Perhaps, though, the Concorde example only works because it was one of several, and only a partial change. What about if something fundamentally unique, like a painting, were destroyed in a fire, or an act of vandalism? Works by Monet were destroyed in fires at MoMA in 1958 and 1961, and by Picasso in 1978 at the Rio de Janeiro Museum of Modern art, for example. If the ability or technologies existed to recreate those works brush stroke by brush stroke, would they have the same meaning or value? It’s very unlikely, in the same way that a print of a great painting would never be comparable to the original. Here, it seems, when art is gone, it’s sadly gone forever - reincarnated only through photographs and the ever-fading memories of those who saw it first-hand.
Which brings me to music. There are examples of manuscripts that we know to have been lost in the annals of history, and also instances of musicologists who have attempted to infill gaps or make guesses at recreations. Southbank Sinfonia performed one such work earlier this year, Bach’s Concerto for Oboe and Violin.
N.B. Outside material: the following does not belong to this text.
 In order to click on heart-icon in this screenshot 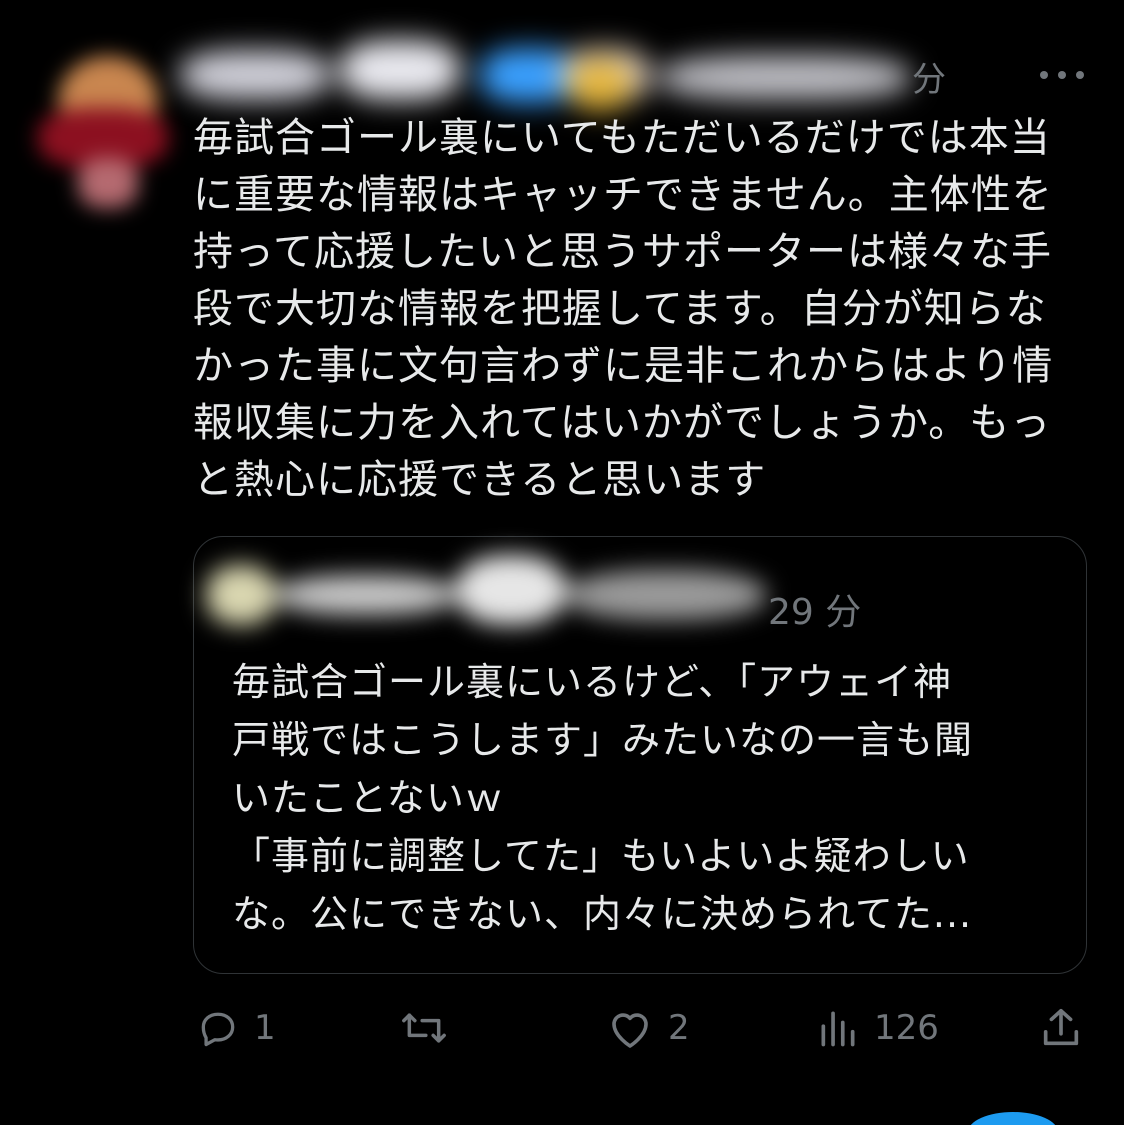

But by and large, I can’t help but feel that the loss of a composer’s manuscript today wouldn’t have far-reaching consequences. Don’t get me wrong, it would be incredibly sad to lose the actual paper that Beethoven, for example, wrote on, but we’re blessed to have dozens of reproductions in one form or another that have found their way around the world. And it's from those reproductions that the art very definitely comes to life. Beethoven’s Ninth 'exists' on paper, and even on recordings for posterity (in the same way that photographs of buildings appear in architecture books), but its potency? Its sheer visceral energy, its joy, even its art? These only really become tangible when a group of musicians and an audience come together to create it live.
Still, is this a recreation? Some would argue yes, because the conductor, players and singers are following the instructions set out by Beethoven in the 1820s as closely as possible. Others would argue no, that it is a meaningful reinvention because every performance becomes something unique; the mutual interpretation differs every time a particular set of people come together.
I’ve realised that I would definitely fall into the latter category, and I’m indeed totally in favour of bending the rules in classical music to help unearth new meanings, thoughts and understandings within performances. We’re lucky to be involved in an art form that, despite how it might sometimes appear, is flexible like that.
But I’d be lying if I said that this realisation about classical music has decided my opinion on the ethics of the Mackintosh building's future. It's not as simple as that. It has, though, given me hope. A building exists not only through the designs of its architect, but the people who use it - the building’s composer and orchestra respectively, if you will. Like a symphony, perhaps it’s a good thing for a great building to be given a reinvention opportunity. That might not mean it needs to be a millimetrically perfect facsimile of the original, but something finessed and interpreted by its users today. Maybe, in the same way a score can have infinite musical lives, we could think of great architectural plans like the Mack having that same potential.